Immunological phenotypes and differentiation statuses commonly decide the T cell function and anti-tumor ability. However, little is known about these alterations in CML patients. Method: Here, we investigated the immunologic phenotypes (CD38/CD69/HLA-DR/CD28/CD57/BTLA/TIGIT/PD-1) of T subsets (TN, TCM, TEM, and TEMRA) in peripheral blood (PB) and bone marrow (BM) from de novo CML patients (DN-CML), patients who achieved a molecular response (MR) and those who failed to achieve an MR (TKI-F) after tyrosine kinase inhibitor (TKI) treatment using multicolor flow cytometry.

Conclusion

In summary, early differentiated TN and TCM cells from CML patients may remain in an inadequate activation state, particularly for TKI-F patients.

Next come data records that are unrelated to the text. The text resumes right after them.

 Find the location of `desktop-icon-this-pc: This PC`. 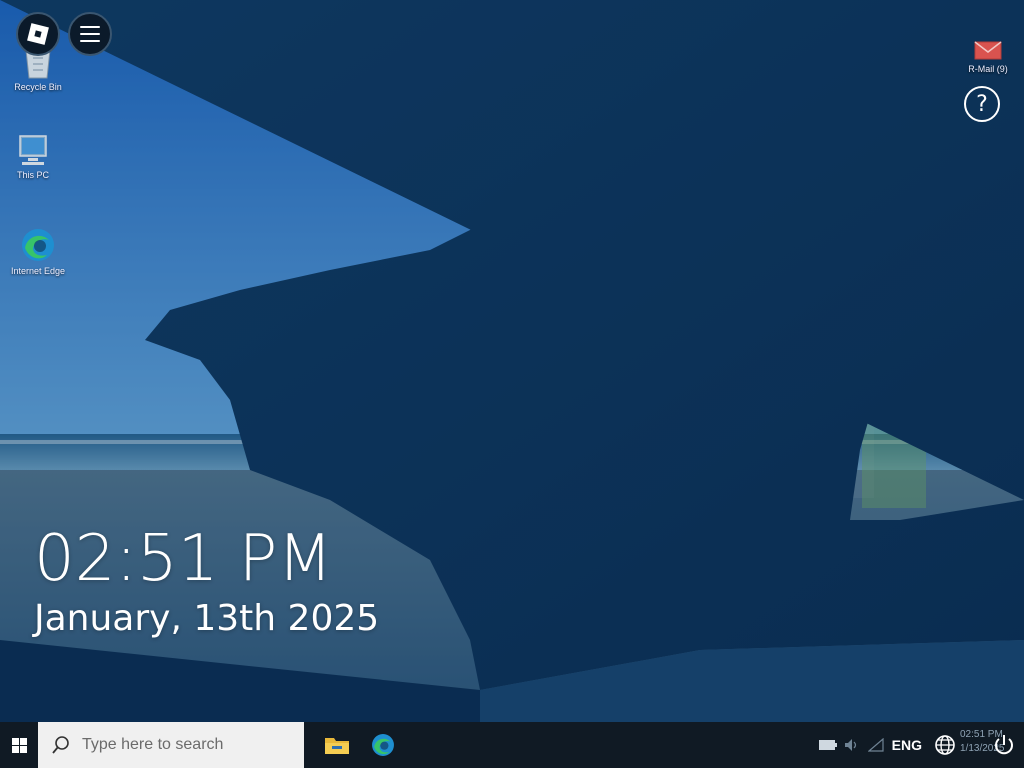

desktop-icon-this-pc: This PC is located at coordinates (34, 156).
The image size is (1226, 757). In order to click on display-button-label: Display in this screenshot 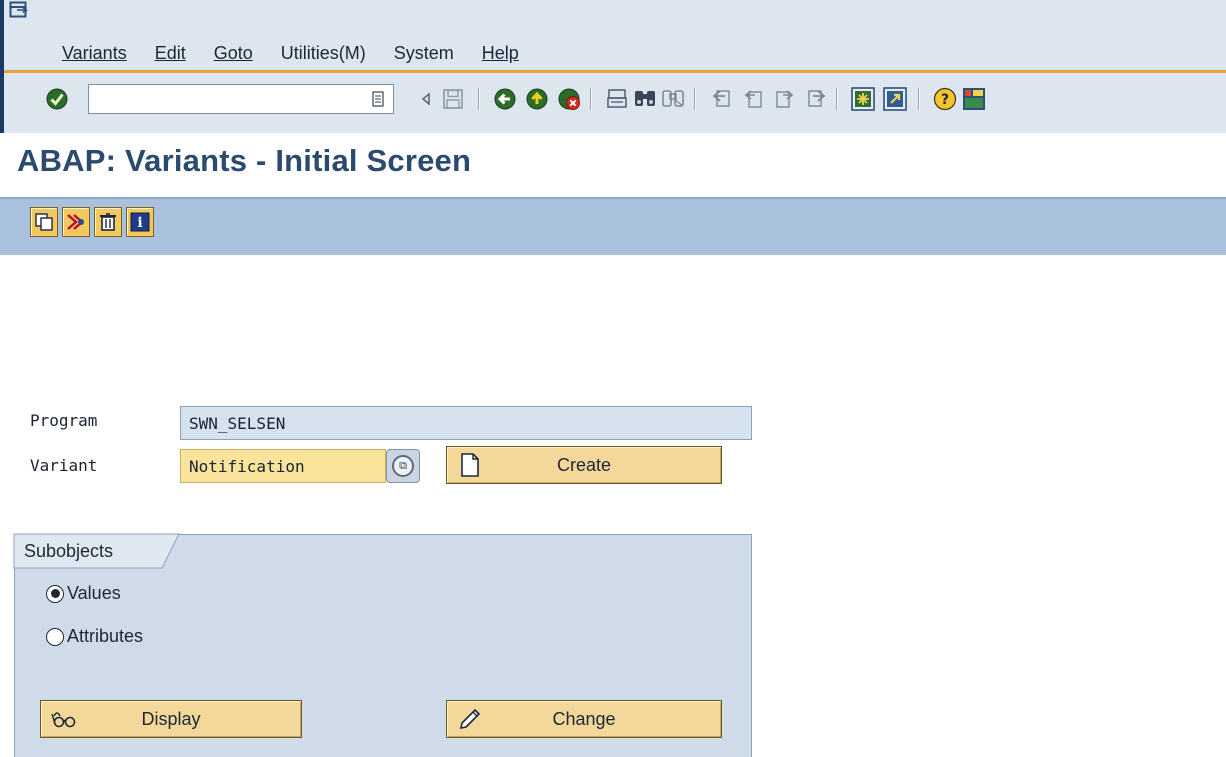, I will do `click(171, 718)`.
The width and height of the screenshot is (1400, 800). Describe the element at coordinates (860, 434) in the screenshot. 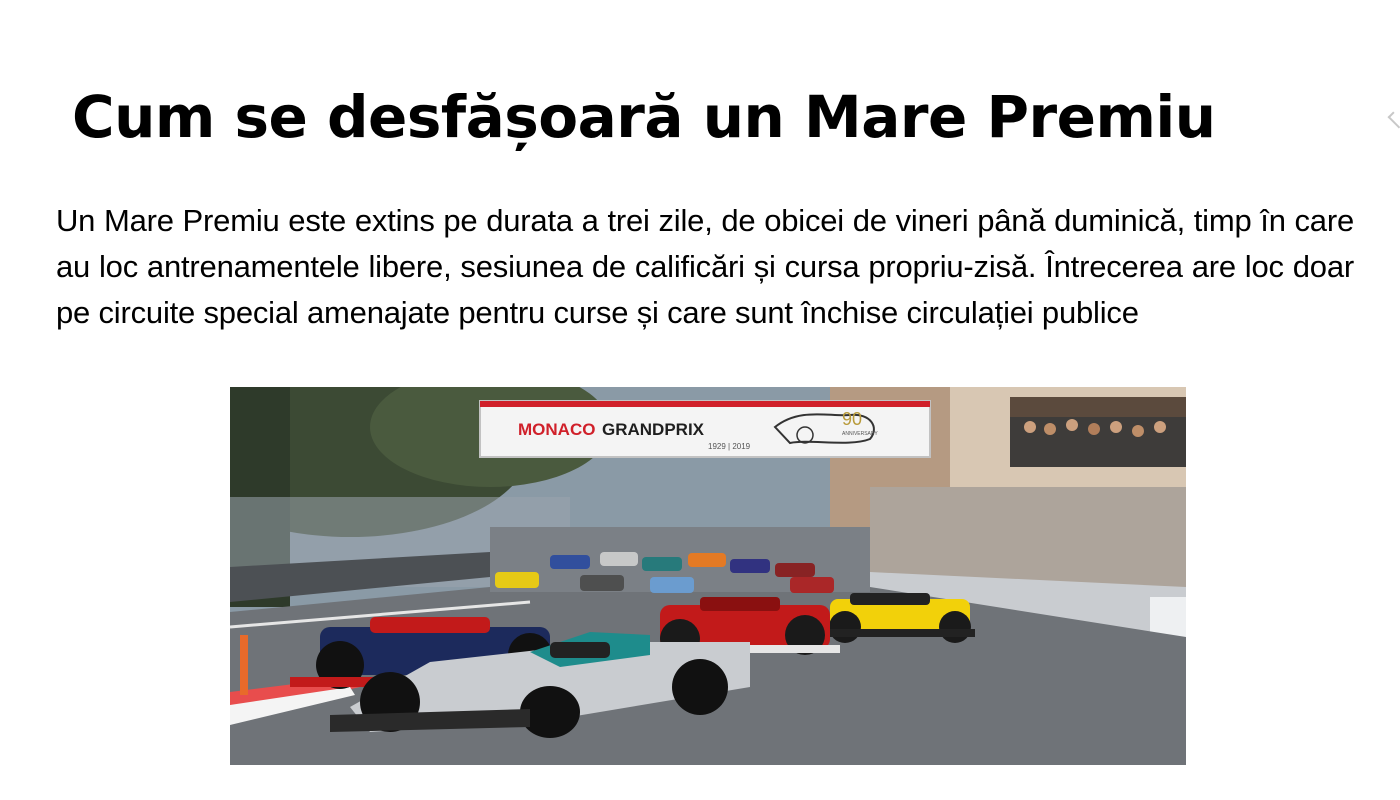

I see `banner-anniversary-label: ANNIVERSARY` at that location.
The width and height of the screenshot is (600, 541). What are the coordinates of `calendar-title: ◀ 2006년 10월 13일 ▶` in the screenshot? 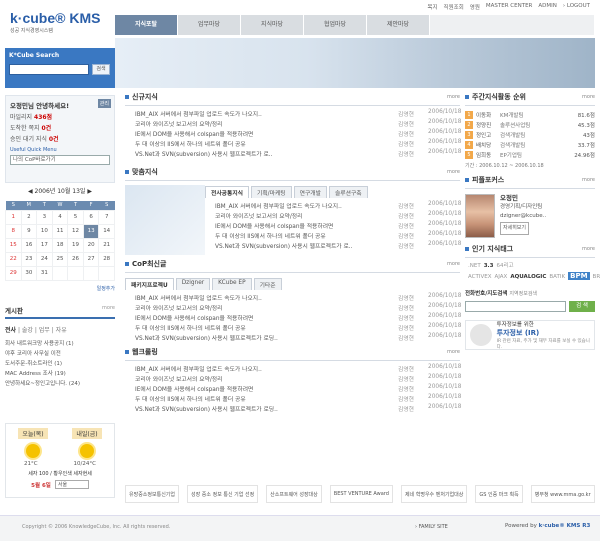 It's located at (60, 192).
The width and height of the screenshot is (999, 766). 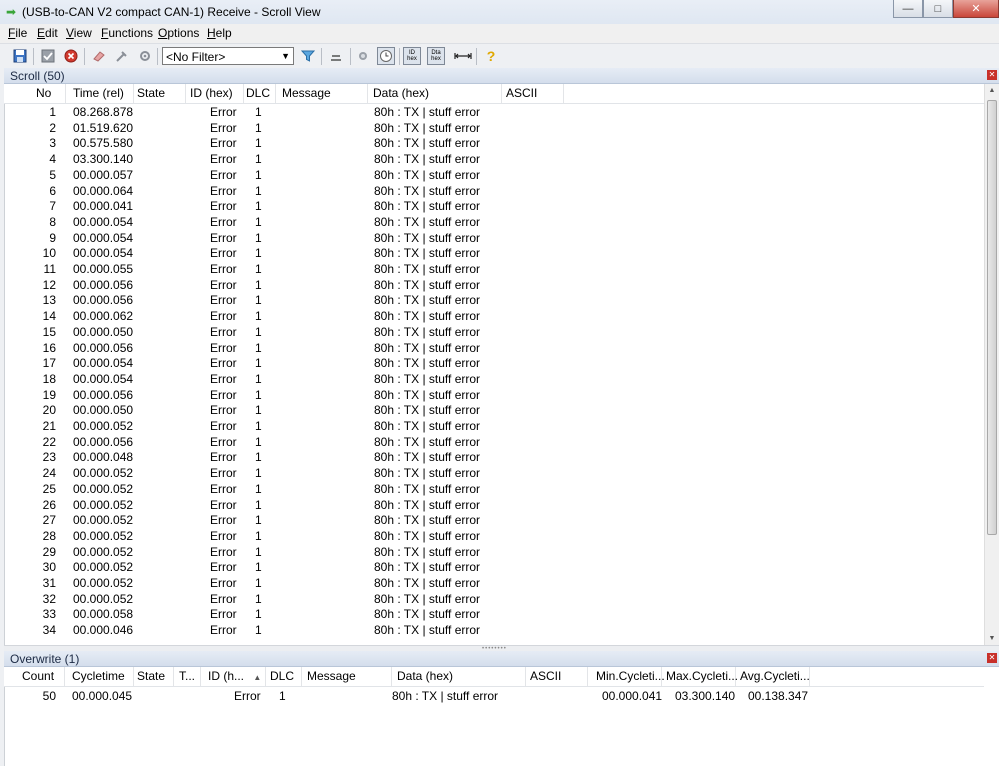 I want to click on scrollbar-thumb, so click(x=992, y=318).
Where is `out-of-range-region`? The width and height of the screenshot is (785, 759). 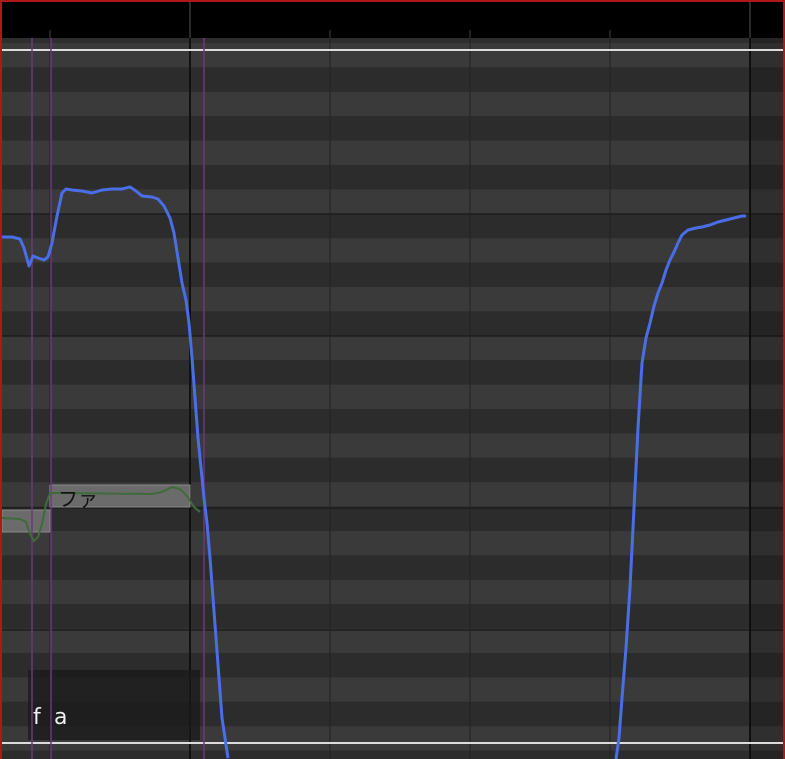
out-of-range-region is located at coordinates (766, 398).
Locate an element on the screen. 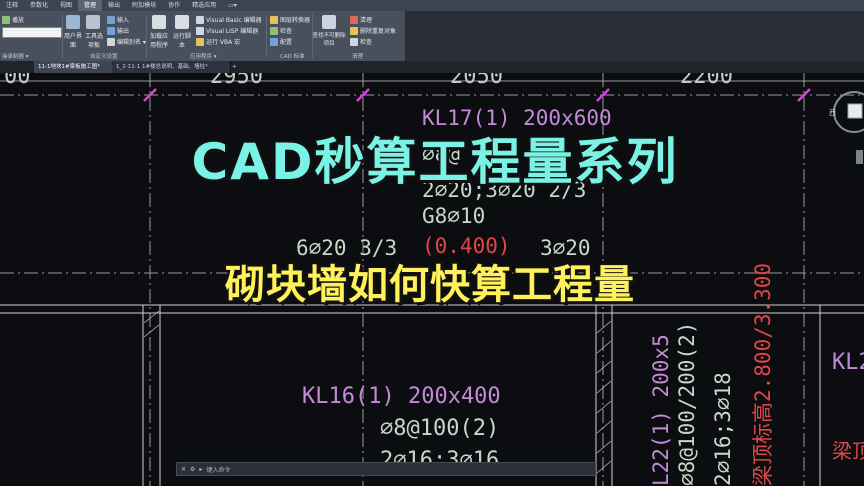 The height and width of the screenshot is (486, 864). vlisp-editor-button: Visual LISP 编辑器 is located at coordinates (227, 30).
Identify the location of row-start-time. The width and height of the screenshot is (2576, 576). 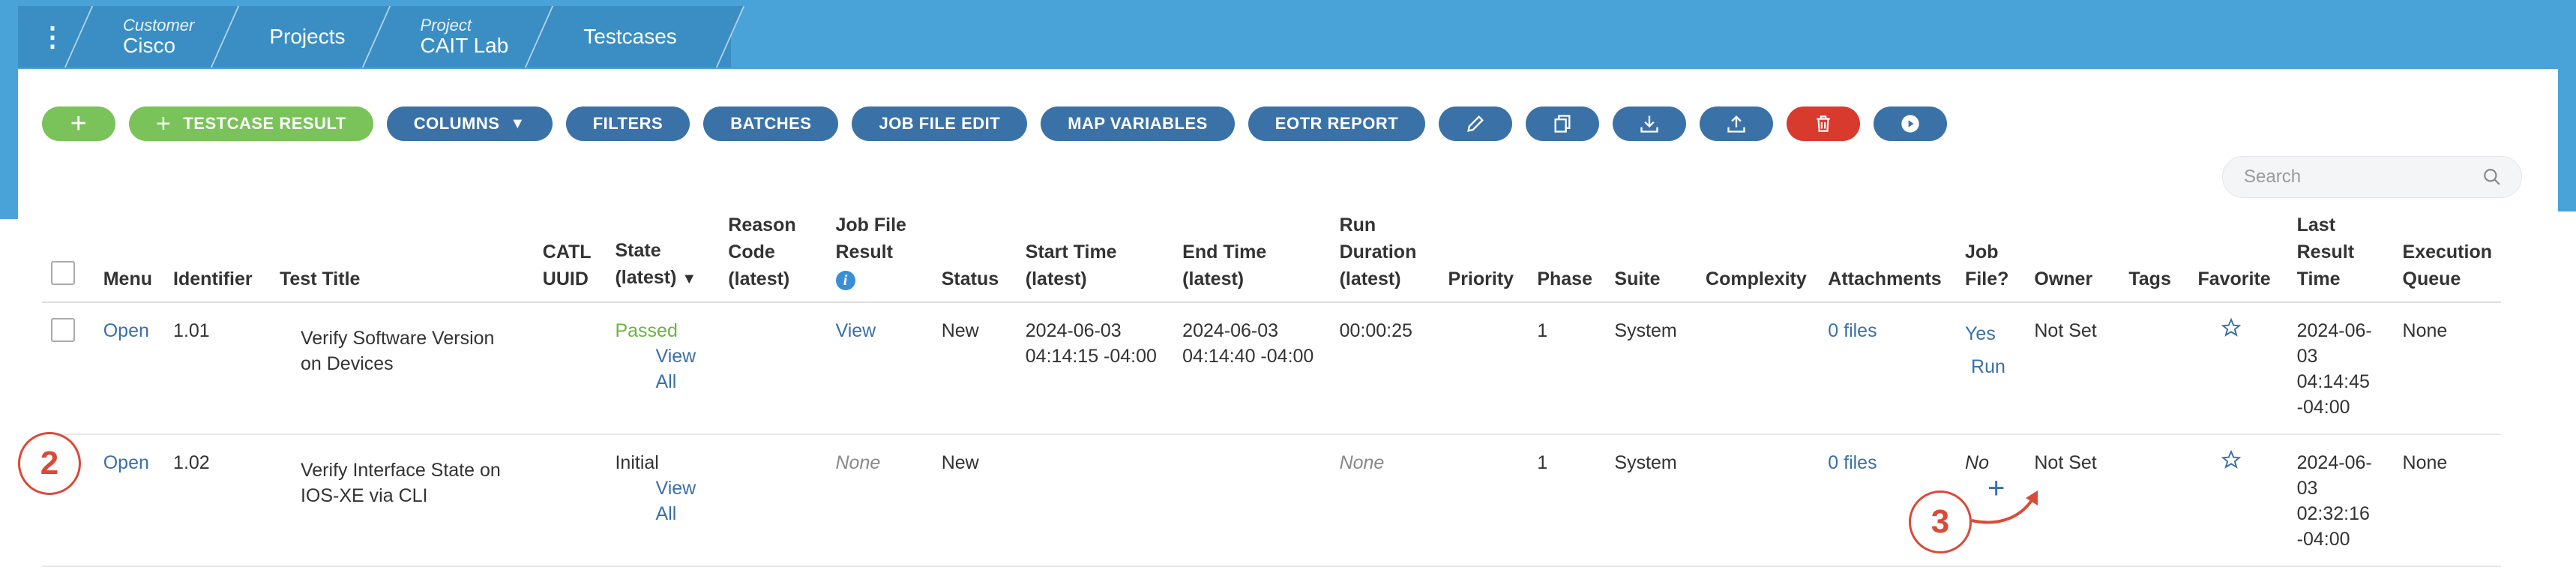
(1095, 500).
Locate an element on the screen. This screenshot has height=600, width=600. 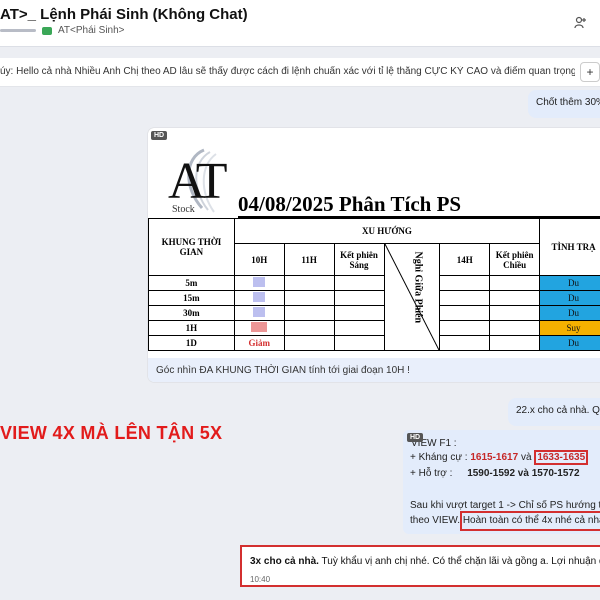
resistance-1: 1615-1617 is located at coordinates (494, 458).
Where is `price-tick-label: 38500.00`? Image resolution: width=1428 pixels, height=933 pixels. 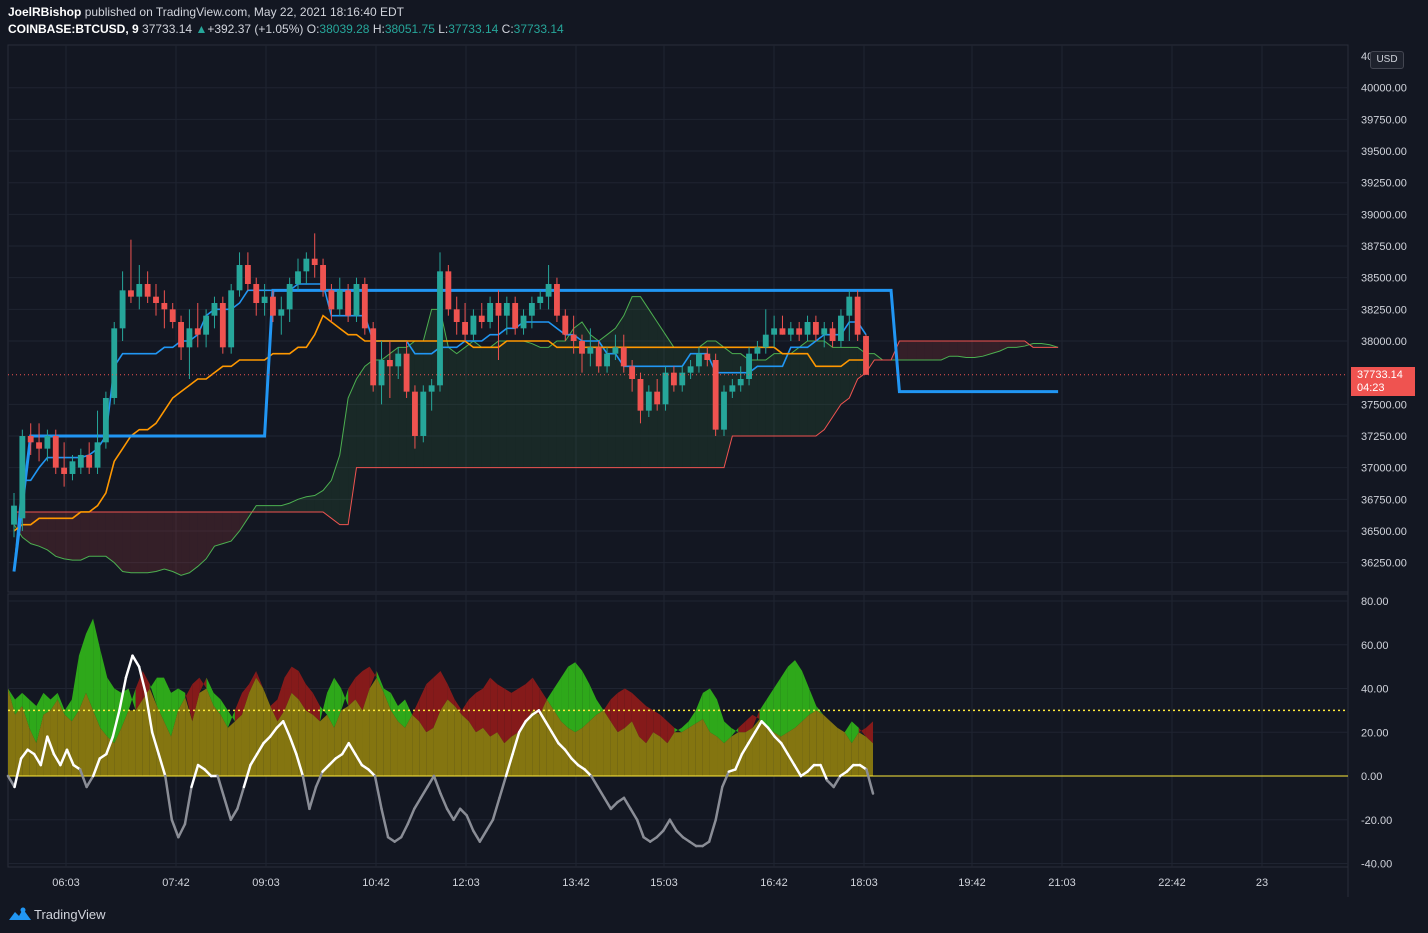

And effector T cells (TEM, TEMRA and TRM) may be dysfunctional due to the expression of PD-1 and TIGIT in CML patients. Meanwhile, DCs cells exhibited the impairment of costimulatory molecule expression in DN-CML patients. Those factors may jointly contribute to the immune escape in CML patients.

Results

CD38 or HLA-DR positive PB CD8+TN and TCM cells decreased in the DN-CML patients and this was further decreased in TKI-F patients. Meanwhile, the level of PD-1 elevated in CD8+ TEM and TEMRA cells from PB in all groups. Among BM sample, the level of HLA-DR+CD8+TCM cells significantly decreased in all groups and CD8+TEMRA cells from TKI-F patients exhibited increased level of TIGIT and CD8+ tissue-residual T cells (TRM) from DN-CML patients expressed a higher level of PD-1 and TIGIT. Lastly, we found a significantly decreased proportion of CD86+ dendritic cells (DCs) and an imbalanced CD80/CD86 in the PB and BM of DN-CML patients, which may impair the activation of T cells.